I listened warily as Kev continued, “I heard screaming before I even got to their condo. The door was open. I announced myself but it was like Bill and Beth couldn’t even see me. They just kept yelling at each other, more shit-faced than I had ever seen them. I found Eddie cowering under the dining room table.”
“What did you do?” I asked.
“I brought him to dinner with me. But he wouldn’t eat. He was too...” Kev trailed off. “Taylor, the boy’s too fucked up to do anything for. He’s too far gone. The things he’s seen...”
I felt incredulous. “Doesn’t that make you want to help him?”
Kevin smiled at me, sadly. “You’re a good kid - you know that, Taylor?”
He got up to refill his glass and I watched him go.
“He likes arguing with you,” Lynn said, smiling. “He told me that once.” Her cheeks were warm from all the chardonnay. I wanted to point out that we hadn’t been arguing, but she seemed genuinely happy to share this with me.
Later, after she had put in time with her family, Layla stopped by to give Dean his Christmas present. Being the bigger man, I decided to say “hi” to her. She in turn pretended like I hadn’t even spoken. She stuck around into the night, much to Aunt Lynn’s delight. My Aunt had taken a real shine to the girl. When I finally saw the resemblance between the two of them, I almost laughed. After Lynn heard that Layla and Dean had decided to only date each other, she beamed with delight. “You’re going steady!” she cooed.
Dean turned all kinds of red, hissing “Mom!” But Lynn ignored him.
By this point, Uncle Kev had a hell of a buzz going. “Well, if you’re gonna be spending so much time with my son, then I should probably tell you that we’re Jewish.”
Dean wasn’t sure he heard what he heard. “What?”
“We’re Jewish. My grandmother was Jewish... it’s my mother’s side, so we’re Jewish.”
Dean looked at Layla. “He’s joking...”
Kady seemed shocked. “Mom, did you know about this?”
Lynn nodded. “Tom-tom took me aside before I married your father.”
“It was a different time,” Kevin cut in. “He wanted to give her an out. Back then it meant something to a certain class of people.”

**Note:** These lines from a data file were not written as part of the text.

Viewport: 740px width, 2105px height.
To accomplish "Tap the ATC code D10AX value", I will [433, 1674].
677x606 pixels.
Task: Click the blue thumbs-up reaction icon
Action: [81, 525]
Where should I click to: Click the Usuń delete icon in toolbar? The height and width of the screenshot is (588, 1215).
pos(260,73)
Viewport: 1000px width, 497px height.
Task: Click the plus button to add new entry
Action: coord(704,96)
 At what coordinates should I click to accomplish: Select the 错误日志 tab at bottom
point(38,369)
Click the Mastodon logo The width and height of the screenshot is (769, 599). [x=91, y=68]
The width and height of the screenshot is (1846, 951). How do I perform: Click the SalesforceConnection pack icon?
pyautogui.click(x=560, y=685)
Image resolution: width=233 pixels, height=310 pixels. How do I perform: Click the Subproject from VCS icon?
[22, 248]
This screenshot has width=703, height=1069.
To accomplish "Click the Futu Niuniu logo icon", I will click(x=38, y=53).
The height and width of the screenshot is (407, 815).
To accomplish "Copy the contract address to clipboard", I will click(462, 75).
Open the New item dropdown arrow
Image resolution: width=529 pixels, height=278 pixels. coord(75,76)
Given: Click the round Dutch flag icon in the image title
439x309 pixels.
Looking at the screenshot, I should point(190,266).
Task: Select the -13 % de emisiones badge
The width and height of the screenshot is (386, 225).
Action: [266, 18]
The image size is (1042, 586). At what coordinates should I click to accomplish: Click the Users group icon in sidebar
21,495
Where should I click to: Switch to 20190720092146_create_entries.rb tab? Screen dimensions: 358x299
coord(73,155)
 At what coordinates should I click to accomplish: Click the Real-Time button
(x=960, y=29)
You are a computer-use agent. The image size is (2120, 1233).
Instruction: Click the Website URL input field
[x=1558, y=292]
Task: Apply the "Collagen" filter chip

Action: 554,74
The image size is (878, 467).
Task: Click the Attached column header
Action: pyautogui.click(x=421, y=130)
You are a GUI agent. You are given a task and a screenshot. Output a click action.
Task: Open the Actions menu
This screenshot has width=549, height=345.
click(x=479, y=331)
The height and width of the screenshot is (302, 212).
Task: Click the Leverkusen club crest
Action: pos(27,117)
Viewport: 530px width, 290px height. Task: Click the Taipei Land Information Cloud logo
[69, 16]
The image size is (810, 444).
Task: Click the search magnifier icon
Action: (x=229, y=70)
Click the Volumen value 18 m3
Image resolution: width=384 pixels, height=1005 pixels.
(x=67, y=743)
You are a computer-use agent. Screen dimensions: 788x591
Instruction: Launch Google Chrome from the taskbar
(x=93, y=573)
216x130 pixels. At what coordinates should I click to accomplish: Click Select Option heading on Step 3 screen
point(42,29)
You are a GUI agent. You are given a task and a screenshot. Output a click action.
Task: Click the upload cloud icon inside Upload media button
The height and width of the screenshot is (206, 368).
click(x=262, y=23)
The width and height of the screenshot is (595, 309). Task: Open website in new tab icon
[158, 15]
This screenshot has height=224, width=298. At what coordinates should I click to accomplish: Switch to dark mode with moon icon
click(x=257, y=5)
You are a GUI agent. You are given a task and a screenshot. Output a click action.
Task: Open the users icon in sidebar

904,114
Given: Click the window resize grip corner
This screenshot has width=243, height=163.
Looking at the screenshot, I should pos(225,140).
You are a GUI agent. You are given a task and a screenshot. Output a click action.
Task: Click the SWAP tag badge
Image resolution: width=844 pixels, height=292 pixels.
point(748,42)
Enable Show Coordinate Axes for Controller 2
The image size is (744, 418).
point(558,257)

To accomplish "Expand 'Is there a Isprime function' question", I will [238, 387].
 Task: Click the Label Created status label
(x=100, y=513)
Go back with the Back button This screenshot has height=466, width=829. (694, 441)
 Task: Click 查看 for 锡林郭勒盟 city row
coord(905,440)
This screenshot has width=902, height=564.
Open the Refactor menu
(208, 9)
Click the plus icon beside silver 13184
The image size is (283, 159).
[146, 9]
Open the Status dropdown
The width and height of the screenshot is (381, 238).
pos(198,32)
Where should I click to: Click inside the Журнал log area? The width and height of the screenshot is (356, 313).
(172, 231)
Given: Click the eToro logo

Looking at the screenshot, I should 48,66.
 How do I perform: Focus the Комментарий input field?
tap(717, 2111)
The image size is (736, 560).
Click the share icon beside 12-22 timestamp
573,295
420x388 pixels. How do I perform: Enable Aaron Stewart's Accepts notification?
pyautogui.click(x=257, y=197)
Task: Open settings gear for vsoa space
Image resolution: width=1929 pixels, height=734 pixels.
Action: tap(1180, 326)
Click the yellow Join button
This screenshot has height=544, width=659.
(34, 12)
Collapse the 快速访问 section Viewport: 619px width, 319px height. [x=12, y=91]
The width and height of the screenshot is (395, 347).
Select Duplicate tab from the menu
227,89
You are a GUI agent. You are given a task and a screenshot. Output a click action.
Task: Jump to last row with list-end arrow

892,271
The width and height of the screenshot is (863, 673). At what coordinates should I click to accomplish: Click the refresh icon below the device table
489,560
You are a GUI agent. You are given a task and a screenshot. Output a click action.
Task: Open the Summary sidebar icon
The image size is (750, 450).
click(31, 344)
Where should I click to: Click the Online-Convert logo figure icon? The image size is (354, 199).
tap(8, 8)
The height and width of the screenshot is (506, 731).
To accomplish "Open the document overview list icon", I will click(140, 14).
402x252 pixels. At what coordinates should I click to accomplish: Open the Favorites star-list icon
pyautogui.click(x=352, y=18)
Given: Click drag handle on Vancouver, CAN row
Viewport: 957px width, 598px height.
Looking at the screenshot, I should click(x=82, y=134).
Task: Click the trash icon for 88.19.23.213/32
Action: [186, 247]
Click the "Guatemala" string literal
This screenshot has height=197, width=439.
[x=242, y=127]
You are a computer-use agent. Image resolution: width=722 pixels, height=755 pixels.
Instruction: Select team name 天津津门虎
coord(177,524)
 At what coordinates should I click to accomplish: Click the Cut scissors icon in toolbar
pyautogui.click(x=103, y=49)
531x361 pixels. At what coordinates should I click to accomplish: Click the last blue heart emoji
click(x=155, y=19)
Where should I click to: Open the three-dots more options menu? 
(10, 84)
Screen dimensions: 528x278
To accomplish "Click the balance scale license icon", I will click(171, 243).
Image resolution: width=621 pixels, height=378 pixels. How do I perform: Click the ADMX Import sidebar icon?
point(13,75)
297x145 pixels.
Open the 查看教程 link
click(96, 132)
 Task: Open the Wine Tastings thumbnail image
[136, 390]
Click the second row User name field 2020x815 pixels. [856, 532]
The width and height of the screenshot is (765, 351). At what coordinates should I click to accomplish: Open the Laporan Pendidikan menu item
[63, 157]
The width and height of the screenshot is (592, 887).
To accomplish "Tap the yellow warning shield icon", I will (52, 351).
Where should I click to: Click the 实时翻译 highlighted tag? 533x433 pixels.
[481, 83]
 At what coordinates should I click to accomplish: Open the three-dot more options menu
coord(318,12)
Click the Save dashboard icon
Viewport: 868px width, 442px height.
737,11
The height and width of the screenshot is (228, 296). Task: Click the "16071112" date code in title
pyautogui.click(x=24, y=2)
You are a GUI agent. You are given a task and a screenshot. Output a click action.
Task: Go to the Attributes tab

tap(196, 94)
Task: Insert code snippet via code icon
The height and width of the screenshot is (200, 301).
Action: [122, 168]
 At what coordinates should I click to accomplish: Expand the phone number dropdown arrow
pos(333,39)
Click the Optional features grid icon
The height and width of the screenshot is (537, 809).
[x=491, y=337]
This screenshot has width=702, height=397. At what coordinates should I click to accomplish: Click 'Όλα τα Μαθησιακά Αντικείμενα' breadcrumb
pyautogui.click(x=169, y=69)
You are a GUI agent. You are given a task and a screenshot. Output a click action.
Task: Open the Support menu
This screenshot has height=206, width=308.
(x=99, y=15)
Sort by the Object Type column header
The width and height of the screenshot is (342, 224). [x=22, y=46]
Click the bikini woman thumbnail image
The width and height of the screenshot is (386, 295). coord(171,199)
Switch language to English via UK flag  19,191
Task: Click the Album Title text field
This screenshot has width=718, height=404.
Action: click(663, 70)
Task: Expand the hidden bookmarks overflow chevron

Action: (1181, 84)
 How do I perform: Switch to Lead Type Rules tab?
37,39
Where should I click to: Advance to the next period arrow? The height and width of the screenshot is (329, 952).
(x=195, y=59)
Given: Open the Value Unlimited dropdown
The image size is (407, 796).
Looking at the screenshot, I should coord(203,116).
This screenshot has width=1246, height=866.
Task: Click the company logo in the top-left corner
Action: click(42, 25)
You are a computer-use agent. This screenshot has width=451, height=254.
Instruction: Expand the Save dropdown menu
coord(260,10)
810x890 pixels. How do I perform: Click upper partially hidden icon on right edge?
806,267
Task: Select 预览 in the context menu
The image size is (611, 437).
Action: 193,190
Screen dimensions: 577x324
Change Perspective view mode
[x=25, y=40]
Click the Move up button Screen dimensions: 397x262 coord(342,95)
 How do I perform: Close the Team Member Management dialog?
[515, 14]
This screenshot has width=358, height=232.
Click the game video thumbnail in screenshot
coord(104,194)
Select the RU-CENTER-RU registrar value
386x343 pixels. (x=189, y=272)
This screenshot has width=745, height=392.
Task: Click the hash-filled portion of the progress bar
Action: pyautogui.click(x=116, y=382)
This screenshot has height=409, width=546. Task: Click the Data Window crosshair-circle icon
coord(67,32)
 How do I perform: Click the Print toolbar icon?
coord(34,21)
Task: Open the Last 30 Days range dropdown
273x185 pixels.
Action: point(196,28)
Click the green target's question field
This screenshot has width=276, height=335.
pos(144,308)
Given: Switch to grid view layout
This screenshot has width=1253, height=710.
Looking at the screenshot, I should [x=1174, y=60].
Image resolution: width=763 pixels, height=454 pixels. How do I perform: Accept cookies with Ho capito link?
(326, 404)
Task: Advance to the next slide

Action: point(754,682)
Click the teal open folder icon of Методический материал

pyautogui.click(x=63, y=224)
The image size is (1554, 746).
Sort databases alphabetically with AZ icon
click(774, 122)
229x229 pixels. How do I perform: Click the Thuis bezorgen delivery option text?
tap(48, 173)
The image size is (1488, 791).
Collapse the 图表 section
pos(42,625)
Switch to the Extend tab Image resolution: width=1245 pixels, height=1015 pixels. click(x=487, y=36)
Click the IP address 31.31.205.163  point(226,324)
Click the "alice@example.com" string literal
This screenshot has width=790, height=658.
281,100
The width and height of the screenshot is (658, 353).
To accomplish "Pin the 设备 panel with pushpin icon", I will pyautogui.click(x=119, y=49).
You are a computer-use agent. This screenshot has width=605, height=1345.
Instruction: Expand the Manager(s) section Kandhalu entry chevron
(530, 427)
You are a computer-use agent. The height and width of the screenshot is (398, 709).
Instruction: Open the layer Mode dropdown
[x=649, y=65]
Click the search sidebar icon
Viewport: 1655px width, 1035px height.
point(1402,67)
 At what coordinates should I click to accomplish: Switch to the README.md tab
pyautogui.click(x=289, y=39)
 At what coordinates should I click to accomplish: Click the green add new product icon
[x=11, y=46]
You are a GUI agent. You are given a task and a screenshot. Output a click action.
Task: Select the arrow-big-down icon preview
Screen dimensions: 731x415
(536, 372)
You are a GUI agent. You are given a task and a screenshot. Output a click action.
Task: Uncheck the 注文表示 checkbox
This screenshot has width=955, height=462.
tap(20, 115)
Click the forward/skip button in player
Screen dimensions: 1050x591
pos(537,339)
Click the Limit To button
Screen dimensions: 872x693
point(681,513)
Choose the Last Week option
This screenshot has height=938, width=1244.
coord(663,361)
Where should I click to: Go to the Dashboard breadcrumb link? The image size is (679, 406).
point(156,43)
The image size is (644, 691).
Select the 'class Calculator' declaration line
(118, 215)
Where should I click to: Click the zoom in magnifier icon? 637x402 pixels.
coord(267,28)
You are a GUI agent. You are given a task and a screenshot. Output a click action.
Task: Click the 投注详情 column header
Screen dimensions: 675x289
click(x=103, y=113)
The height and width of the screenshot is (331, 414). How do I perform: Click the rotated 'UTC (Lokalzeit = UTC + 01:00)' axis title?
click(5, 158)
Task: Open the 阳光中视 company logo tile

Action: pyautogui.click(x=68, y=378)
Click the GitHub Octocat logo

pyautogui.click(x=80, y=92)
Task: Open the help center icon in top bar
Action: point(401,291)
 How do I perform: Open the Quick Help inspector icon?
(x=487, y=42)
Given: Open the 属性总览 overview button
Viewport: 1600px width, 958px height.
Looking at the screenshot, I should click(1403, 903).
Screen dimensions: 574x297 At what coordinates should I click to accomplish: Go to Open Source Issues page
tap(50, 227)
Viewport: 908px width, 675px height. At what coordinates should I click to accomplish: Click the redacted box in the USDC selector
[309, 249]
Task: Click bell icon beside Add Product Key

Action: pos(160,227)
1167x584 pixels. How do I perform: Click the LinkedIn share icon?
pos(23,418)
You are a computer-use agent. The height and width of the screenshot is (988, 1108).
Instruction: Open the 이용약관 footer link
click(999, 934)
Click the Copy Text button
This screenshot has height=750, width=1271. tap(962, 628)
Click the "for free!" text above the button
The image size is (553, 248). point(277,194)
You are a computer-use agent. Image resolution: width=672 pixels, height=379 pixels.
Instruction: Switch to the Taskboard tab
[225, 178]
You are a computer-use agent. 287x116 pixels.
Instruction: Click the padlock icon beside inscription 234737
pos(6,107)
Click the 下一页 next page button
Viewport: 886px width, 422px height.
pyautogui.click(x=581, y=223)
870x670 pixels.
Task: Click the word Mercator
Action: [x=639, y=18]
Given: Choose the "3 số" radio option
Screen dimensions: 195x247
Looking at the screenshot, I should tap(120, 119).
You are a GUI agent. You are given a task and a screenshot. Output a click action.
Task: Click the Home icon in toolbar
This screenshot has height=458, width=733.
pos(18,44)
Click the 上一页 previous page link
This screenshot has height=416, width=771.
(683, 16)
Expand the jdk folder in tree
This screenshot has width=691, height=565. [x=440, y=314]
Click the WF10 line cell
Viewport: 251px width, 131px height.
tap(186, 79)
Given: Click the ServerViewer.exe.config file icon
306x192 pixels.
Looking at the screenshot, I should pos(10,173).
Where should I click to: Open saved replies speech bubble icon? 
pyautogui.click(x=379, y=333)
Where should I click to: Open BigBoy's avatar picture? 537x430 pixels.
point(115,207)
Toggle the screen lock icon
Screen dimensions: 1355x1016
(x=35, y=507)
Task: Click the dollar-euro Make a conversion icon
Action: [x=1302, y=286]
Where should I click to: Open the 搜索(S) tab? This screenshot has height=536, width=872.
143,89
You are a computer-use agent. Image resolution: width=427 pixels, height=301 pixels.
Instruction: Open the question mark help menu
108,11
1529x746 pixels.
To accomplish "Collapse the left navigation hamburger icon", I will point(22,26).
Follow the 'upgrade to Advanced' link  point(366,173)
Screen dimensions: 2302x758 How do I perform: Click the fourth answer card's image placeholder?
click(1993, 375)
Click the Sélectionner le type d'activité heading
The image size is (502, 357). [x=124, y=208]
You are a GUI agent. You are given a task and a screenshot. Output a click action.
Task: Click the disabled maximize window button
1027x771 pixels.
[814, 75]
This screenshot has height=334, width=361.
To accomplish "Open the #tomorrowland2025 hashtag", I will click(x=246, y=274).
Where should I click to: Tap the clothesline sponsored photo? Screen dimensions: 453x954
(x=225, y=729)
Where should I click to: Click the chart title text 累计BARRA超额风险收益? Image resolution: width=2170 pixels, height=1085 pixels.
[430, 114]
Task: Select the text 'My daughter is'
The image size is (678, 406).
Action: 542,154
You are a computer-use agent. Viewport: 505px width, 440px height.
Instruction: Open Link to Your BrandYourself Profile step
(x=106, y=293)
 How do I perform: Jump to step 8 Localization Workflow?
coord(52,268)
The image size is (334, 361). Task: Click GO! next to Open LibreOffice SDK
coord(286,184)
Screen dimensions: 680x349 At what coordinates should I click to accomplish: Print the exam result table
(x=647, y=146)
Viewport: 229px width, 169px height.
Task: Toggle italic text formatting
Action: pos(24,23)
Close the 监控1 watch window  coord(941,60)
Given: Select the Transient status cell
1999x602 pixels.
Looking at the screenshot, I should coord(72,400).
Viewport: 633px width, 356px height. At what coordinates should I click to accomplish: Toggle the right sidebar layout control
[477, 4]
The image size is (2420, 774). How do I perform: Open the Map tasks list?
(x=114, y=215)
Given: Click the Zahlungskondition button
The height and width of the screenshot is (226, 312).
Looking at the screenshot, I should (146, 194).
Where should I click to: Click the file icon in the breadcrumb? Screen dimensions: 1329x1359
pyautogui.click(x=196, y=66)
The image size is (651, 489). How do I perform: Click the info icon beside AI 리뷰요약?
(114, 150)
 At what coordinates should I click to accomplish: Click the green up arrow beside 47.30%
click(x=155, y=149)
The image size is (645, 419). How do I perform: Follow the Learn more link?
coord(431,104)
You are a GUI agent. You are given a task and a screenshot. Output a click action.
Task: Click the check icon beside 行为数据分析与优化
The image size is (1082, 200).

Dean was sitting up now, trying to get a handle on the situation. “Dad, why would you say that in front of Layla?”
“Oh, come on Deanie, she’s a great girl! I know she doesn’t care about this!”
We never saw Layla again. Soon after, she invented some grievance with Dean and broke up with him. Some bullshit about how honesty was really important to her...
The days after Christmas were bleak for my cousin. Through the grapevine he learned that Layla had started dating Hudson. One-by-one his friends turned on him, claiming he was the mastermind of the porch-shitting incident.
Dean spent the rest of winter break not speaking to his father. In early January, he escalated a fight with Kev until he was ruthlessly punching him in the arm, over and over again. Kev just turned and took the shots until he could safely wrap his son in a bear hug. I watched them standing there, holding each other, Dean crying and Kevin recovering, thinking:
So, this is what it’s like having a father.